Fourth, the Obama administration's actions, vis a vis the 18 states that have legalized medical marijuana, offers important insights. Federal prosecutors have acted most aggressively in those states, like Montana and California, which failed to adopt statewide regulation of the emerging industry, and have exercised the greatest restraint in places like New Mexico, Maine and Colorado, where state government is deeply engaged. President Obama has not entirely reneged on the pledge he made as a candidate in 2008, and reiterated as president in 2009, that the federal government would refrain from prosecuting medical marijuana providers operating legally under state law. He has the authority to declare a similar policy of restraint regarding the new laws in Colorado and Washington.

Fifth, in my conversations with foreign leaders, major Democratic Party donors and senior political advisers who have discussed drug policy with the president over the past year, all say that Obama seems inclined to pursue further reform of drug policies in a second term. Nothing dramatic, to be sure, but there's a sense that he and those close to him get it -- and will say and do things in a second term that they didn't during the first.

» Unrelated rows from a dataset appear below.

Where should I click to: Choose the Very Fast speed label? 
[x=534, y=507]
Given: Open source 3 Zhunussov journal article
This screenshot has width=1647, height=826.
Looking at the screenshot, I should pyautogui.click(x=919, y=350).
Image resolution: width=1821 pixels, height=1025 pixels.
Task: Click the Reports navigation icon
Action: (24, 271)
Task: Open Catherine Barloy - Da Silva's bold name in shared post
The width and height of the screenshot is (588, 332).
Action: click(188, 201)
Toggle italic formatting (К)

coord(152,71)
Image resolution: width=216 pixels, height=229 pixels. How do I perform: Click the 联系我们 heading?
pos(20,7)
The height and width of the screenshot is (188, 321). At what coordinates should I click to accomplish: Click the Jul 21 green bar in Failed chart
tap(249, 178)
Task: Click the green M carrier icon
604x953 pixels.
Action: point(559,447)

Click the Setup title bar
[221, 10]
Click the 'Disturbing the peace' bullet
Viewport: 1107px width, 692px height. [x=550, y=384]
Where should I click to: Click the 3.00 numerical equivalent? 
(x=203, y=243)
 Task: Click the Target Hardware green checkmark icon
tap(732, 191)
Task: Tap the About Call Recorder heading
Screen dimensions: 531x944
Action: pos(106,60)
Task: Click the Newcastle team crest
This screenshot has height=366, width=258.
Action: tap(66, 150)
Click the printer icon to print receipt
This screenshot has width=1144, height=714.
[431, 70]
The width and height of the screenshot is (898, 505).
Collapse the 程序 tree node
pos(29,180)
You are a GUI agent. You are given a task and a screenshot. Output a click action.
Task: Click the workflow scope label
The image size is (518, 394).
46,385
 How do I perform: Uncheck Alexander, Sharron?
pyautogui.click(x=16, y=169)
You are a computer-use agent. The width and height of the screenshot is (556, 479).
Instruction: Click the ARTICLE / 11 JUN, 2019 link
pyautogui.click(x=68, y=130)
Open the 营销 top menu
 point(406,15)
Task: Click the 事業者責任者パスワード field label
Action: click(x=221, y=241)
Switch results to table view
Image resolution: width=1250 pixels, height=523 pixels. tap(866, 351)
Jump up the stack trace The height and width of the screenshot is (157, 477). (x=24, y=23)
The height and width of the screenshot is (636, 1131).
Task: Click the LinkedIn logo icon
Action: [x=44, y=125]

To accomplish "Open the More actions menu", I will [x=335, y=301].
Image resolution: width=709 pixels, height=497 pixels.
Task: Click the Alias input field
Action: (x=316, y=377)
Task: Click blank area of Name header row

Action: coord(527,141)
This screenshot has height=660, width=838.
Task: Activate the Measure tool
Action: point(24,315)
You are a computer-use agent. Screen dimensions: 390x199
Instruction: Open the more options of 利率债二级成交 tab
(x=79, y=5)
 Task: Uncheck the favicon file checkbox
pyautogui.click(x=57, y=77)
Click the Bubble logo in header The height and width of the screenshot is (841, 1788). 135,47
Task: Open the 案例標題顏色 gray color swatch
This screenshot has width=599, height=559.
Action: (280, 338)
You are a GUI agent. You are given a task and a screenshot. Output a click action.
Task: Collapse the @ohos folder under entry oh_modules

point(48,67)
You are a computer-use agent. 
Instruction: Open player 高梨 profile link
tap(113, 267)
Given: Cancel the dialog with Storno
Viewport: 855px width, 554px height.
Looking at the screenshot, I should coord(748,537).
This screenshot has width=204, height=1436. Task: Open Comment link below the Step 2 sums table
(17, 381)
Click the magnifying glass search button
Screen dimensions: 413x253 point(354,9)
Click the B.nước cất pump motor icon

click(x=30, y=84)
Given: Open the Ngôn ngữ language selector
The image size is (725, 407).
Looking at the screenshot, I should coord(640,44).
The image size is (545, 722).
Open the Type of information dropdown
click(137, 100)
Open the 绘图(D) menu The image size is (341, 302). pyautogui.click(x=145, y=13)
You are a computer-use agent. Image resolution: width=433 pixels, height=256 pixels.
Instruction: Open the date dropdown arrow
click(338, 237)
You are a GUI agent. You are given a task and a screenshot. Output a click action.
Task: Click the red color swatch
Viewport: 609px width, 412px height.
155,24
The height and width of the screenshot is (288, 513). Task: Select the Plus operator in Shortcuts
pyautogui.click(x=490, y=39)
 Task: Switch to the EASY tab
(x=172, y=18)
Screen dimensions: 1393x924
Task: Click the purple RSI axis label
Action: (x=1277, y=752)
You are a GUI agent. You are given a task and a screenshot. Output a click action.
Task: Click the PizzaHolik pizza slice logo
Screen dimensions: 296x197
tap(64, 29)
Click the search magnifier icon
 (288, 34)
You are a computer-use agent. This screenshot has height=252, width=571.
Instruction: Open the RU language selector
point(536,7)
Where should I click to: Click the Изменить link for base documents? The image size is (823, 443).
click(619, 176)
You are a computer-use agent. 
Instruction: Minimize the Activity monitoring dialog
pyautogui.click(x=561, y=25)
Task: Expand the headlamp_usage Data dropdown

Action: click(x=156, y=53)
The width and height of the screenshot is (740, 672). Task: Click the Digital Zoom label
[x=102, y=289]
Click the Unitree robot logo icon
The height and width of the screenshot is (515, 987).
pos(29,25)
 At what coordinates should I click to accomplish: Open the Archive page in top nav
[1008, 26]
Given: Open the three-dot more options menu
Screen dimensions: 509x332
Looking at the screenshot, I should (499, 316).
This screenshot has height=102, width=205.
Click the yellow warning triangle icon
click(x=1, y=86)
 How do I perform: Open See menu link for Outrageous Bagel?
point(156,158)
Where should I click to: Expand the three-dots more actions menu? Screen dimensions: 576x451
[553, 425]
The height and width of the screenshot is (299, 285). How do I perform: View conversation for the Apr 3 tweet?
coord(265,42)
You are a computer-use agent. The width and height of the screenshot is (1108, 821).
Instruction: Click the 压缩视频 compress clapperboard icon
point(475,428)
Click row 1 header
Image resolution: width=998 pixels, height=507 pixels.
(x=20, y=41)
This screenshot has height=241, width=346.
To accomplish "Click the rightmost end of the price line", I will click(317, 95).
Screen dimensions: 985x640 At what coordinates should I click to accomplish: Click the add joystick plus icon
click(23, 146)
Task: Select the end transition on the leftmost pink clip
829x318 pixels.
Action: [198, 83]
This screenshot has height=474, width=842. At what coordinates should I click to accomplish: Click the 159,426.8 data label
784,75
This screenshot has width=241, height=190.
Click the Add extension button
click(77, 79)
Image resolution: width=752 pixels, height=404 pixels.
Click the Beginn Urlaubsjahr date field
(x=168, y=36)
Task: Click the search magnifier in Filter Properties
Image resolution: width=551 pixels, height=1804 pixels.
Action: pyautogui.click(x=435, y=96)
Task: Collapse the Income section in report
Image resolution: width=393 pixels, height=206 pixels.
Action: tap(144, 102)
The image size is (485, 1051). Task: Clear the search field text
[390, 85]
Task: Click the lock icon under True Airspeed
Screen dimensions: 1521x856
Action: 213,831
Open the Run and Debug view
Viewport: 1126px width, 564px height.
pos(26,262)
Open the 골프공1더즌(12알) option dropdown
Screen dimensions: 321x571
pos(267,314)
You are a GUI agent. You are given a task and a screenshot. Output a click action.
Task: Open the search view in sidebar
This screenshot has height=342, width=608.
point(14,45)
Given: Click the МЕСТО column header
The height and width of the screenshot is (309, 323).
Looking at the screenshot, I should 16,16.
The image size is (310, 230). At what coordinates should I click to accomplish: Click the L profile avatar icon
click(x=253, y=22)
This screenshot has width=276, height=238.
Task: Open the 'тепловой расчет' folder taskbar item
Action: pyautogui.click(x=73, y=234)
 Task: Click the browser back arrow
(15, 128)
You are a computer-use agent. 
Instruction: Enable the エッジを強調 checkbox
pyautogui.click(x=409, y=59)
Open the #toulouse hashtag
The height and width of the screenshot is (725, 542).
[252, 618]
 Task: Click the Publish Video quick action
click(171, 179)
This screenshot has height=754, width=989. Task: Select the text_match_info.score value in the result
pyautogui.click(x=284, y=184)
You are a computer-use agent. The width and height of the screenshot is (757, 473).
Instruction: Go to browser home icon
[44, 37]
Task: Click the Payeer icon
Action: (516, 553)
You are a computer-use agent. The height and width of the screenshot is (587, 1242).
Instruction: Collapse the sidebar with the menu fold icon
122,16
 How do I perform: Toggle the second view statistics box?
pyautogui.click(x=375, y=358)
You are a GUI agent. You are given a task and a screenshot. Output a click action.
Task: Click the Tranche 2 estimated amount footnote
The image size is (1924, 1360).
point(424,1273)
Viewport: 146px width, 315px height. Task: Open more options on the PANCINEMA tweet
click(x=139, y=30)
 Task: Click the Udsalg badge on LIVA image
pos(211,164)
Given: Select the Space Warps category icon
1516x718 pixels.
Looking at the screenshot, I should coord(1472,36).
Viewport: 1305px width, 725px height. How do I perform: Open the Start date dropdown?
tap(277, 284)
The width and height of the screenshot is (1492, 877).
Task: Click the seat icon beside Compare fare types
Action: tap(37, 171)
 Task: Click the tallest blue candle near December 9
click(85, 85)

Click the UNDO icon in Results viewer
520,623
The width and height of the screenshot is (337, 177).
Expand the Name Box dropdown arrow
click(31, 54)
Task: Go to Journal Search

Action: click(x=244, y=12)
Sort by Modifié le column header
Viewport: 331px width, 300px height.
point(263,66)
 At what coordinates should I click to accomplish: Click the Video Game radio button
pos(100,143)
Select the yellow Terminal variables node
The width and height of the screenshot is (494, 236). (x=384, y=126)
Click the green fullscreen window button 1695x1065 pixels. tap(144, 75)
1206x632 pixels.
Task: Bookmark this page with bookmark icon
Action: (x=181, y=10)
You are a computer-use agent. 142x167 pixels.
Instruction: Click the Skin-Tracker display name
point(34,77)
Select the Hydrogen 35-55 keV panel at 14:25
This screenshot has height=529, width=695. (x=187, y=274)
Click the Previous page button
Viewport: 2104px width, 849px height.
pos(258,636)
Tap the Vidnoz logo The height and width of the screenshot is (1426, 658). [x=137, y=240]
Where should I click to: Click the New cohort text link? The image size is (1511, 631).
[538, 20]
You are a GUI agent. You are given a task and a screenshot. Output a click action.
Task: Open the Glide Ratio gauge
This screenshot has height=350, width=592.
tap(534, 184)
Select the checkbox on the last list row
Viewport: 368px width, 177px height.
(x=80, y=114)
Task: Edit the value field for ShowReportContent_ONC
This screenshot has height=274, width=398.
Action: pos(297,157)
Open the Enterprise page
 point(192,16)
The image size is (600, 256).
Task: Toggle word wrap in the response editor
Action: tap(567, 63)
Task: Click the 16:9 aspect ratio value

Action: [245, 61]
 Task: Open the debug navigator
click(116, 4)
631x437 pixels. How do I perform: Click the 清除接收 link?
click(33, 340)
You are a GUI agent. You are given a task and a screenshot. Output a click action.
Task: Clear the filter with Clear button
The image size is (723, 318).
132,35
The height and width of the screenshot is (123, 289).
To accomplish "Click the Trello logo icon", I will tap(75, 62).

Will federal prosecutors and police agents continue to repeat the mantra that "it's all illegal under federal law" and that the federal Controlled Substances Act trumps all state laws? Yes, of course. But they're up against a powerful host of arguments that also demand deference. These new laws were passed by voter initiatives, which represent the clearest expressions of the will of the people. The final tallies were consistent with public opinion polls earlier in the year, before anyone had spent a penny on political advertising. Voters clearly knew what they were voting for.

Effectively implemented, the new laws could offer fiscal benefits in terms of reducing criminal justice costs and increasing tax revenues, public safety benefits in terms of transforming a criminal, underground market into a legally regulated above-ground part of local economies, and public health benefits in terms of regulating the quality and potency of substances consumed by millions of Americans. They also, it must be said, advance the cause of freedom.

"It is one of the happy incidents of the federal system," Justice Louis D. Brandeis wrote (in dissent) in 1932, "that a single courageous state may, if its citizens choose, serve as a laboratory; and try novel social and economic experiments without risk to the rest of the country." Not one but two courageous states have chosen to serve in this way. President Obama should do everything in his power to allow them to do it right.

Ethan Nadelmann is the founder and executive director of the Drug Policy Alliance.